Fix $\alpha>0$ and let $U=B_1(0)$. Show that if $u\in H^1(U)$ and $|\{x\in U:u(x)=0\}|\ge \alpha$, then there exists a constant $C=C(n, \alpha)>0$, such that $$\int_U u^2dx \le C\int_U {|Du|}^2dx.$$
I tried to prove by contradiction. Suppose there exists a sequence $u_n \in H^1(U)$ with $|\{x \in U: u^n(x)=0\}|\ge \alpha$ such that $\int_U u_n^2dx \ge n\int_U {|Du_n|}^2dx$. However I was stuck here to obtain a contradiction.
On
It is also possible to reduce the problem to the better-known version of Poincare's inequality $$ \int_U |u - \bar{u}|^2 \le C(U)^2 \int_U |\nabla u|^2, $$ where $\bar{u}$ is the average of $u$ over $U$. This way we can obtain a constant that depends on $\alpha$ explicitly.
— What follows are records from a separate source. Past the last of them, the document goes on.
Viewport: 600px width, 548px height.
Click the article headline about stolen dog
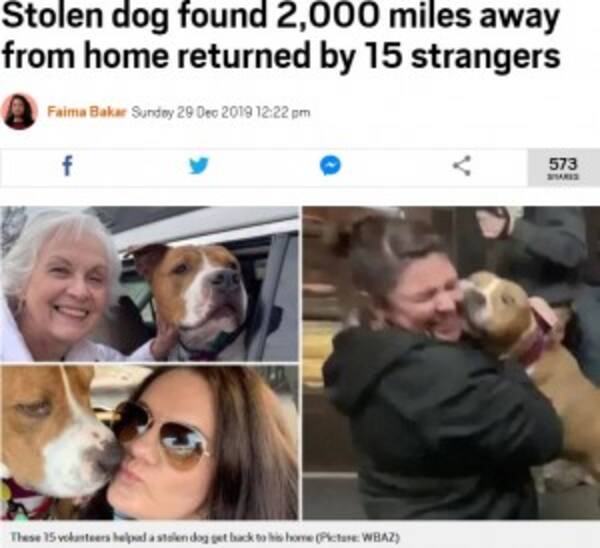[x=282, y=35]
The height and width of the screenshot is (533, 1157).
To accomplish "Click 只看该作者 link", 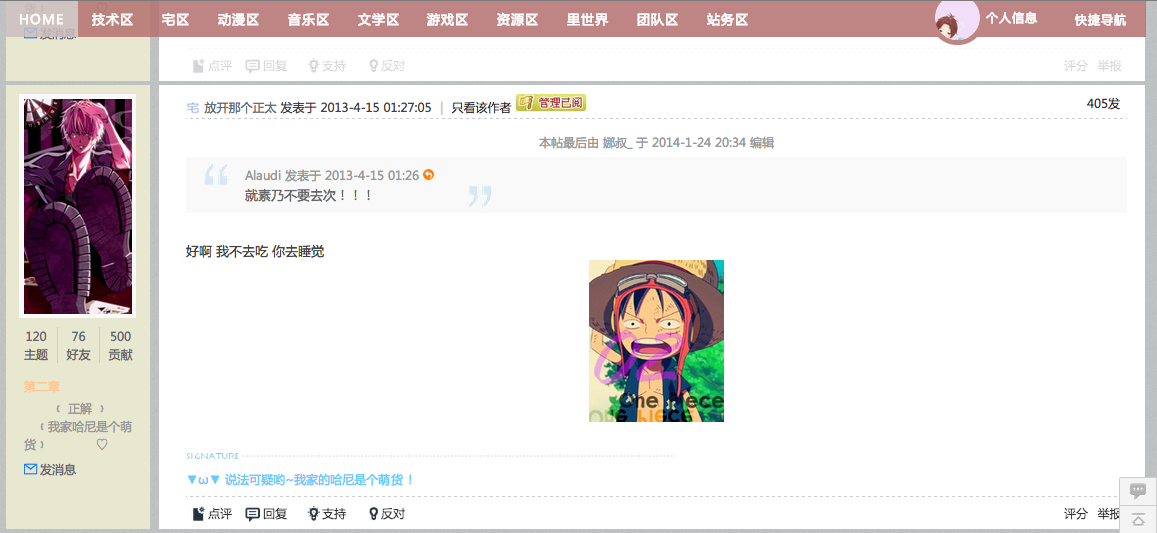I will click(x=481, y=107).
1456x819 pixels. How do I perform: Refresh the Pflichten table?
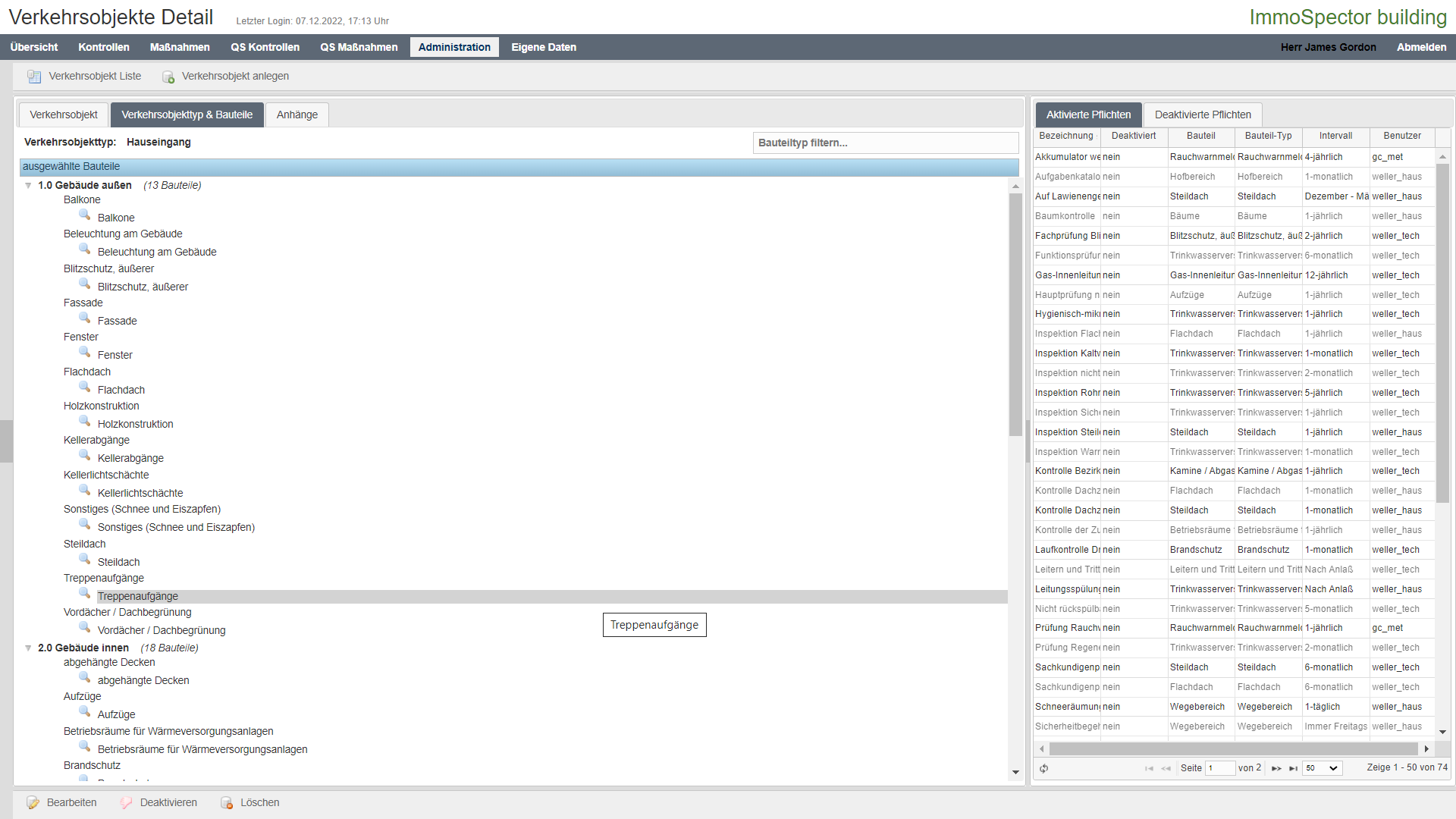point(1044,768)
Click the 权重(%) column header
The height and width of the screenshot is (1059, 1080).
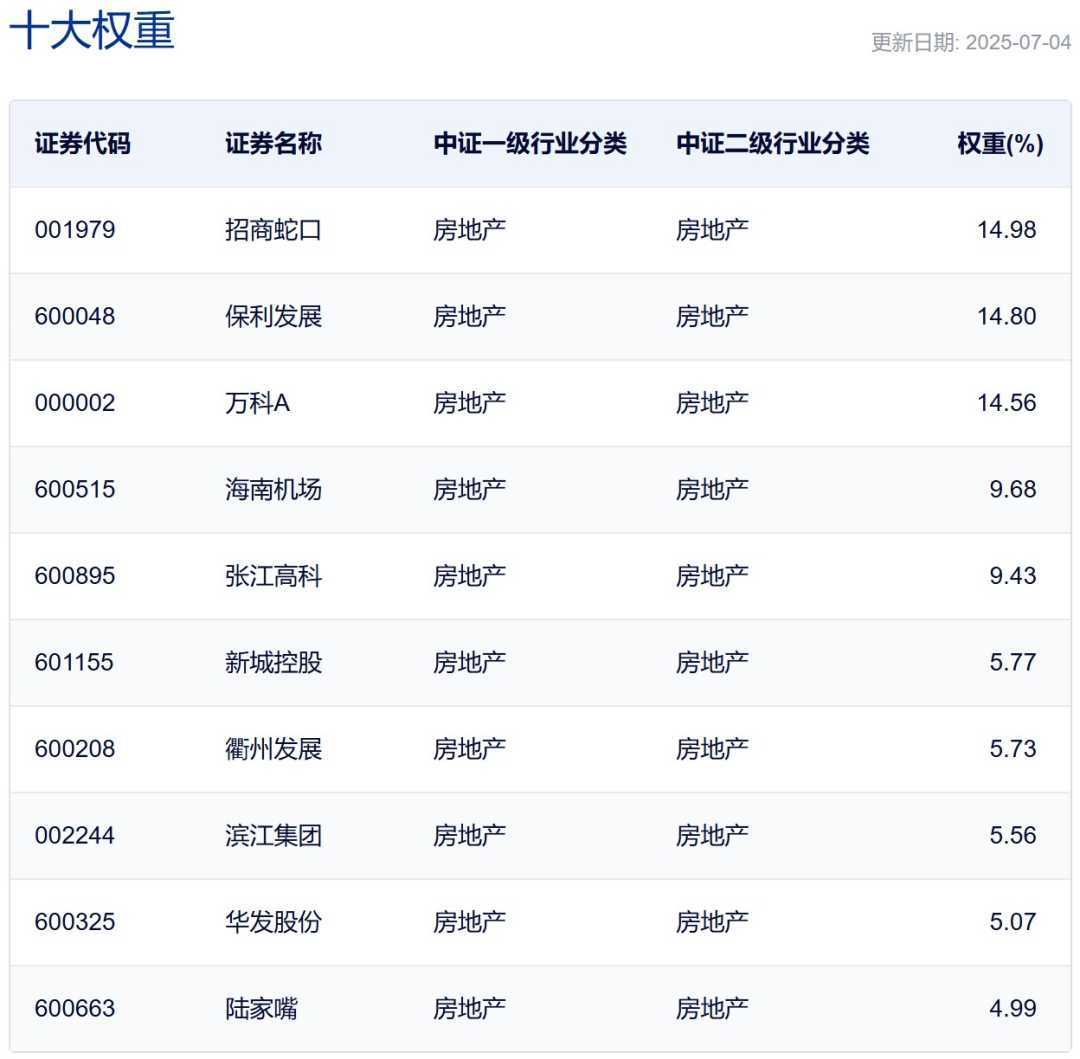pyautogui.click(x=1000, y=144)
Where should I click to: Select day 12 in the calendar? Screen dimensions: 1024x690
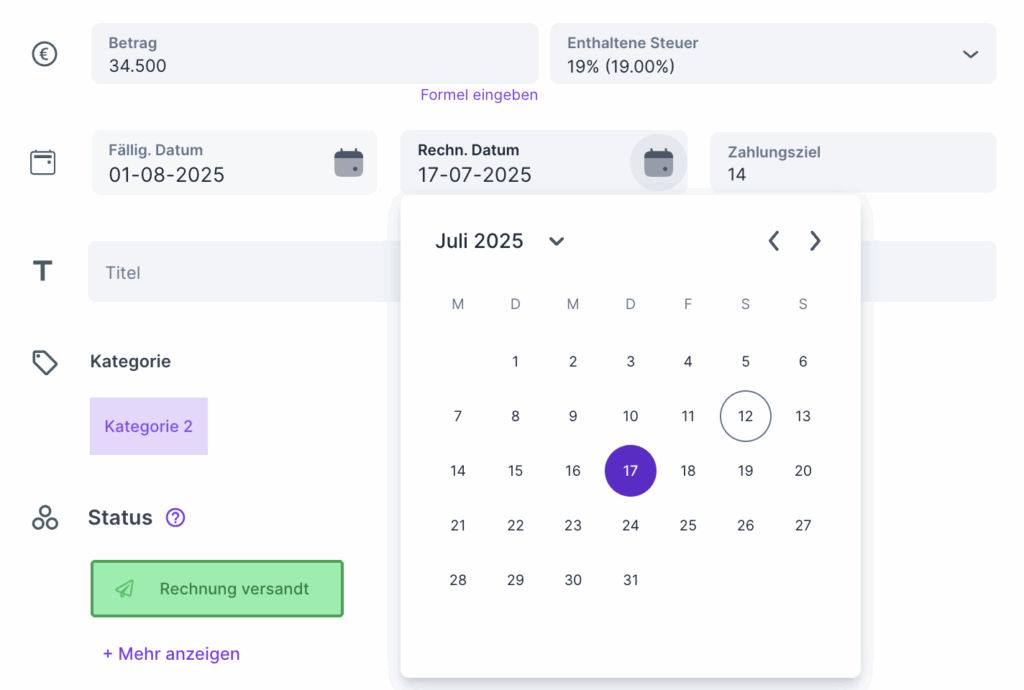(745, 416)
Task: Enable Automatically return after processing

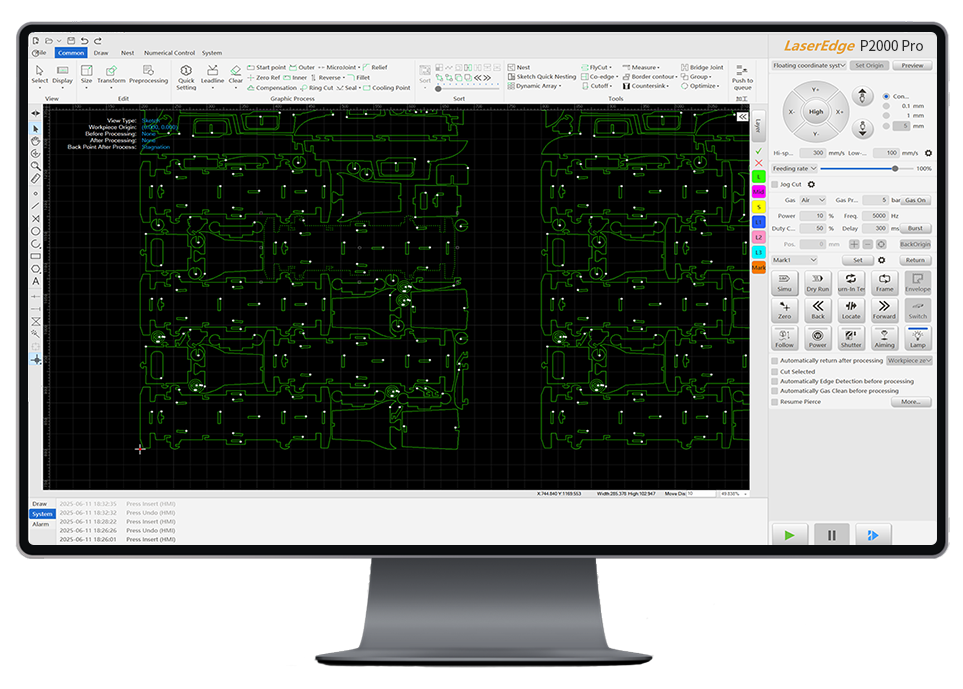Action: tap(774, 360)
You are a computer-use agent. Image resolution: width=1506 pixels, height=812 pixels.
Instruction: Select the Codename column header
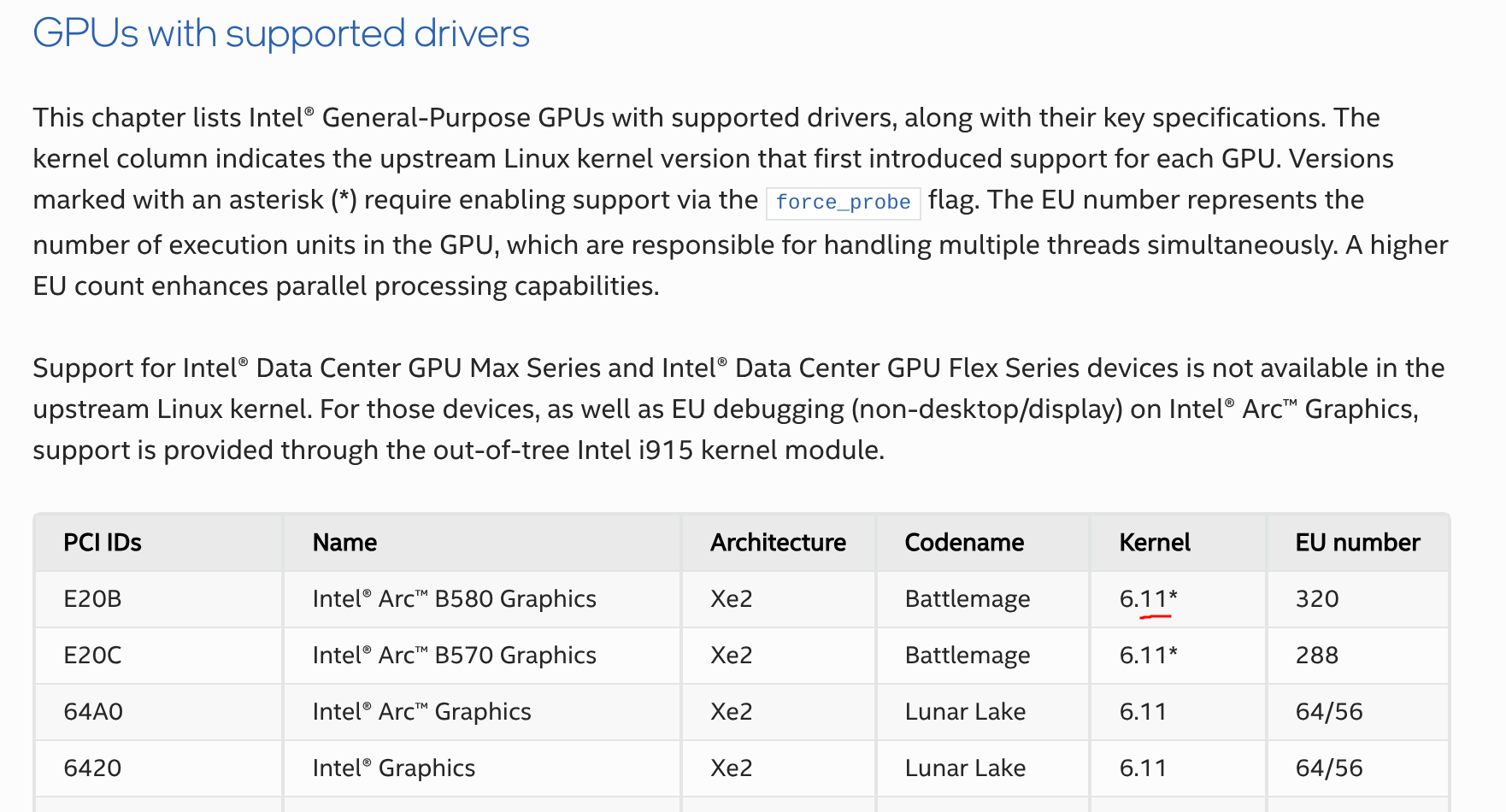[x=964, y=543]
Let $Z = \{ u = 0 \}$ be the zero set. Using Holder's inequality on $U \setminus Z$, we get \begin{align*} \int_U \bar{u}^2 & = |U| \cdot \bar{u}^2 \\ & = \frac{1}{|U|} \left( \int_{U \setminus Z} u \right)^2 \\ & \le \frac{|U \setminus Z|}{|U|} \int_{U \setminus Z} u^2. \end{align*} It is important that the coefficient above is strictly smaller than $1$, since this enables us to estimate $$ \| u \|_{L^2} \le \| u-\bar{u} \|_{L^2} + \| \bar{u} \|_{L^2} \le \| u-\bar{u} \|_{L^2} + \sqrt{1 - \frac{\alpha}{|U|}} \| u \|_{L^2}, $$ $$ \left( 1 - \sqrt{1 - \frac{\alpha}{|U|}} \right) \| u \|_{L^2} \le \| u-\bar{u} \|_{L^2} \le C(U) \| \nabla u \|_{L^2} $$
Suppose there is a sequence $u_n$ such that $\int_U u_n^2dx \ge n\int_U {|Du_n|}^2dx$. Normalize it so that $\int_U u_n^2dx =1$. Then $\int_U {|Du_n|}^2dx \to 0$. Since the sequence $\{u_n\}$ is bounded in $H^1(U)$, it has a weakly convergent subsequence, which is again denoted $\{u_n\}$. Let $u$ be its limit. The Dirichlet functional $\int_U {|Du|}^2dx$ is convex and therefore lower semicontinuous under weak convergence. This implies $$ \int_U {|Du|}^2dx \le \liminf_{n\to\infty} \int_U {|Du_n|}^2dx = 0 \tag1$$ hence $u$ is constant.
Weak convergence in $H^1(U)$ implies strong convergence in $L^2(U)$, hence $u_n\to u$ in $L^2(U)$. But this is impossible. Indeed, if $u\equiv c$ with $c\ne 0$, then for every $n$ we have $$ \int_U |u-u_n|^2 \ge c^2 |\{x\in U:u_n(x)=0\}| \ge c^2\alpha $$ And if $c=0$, then $$ \int_U |u-u_n|^2 = \int_U u_n^2 = 1 $$ by the normalization.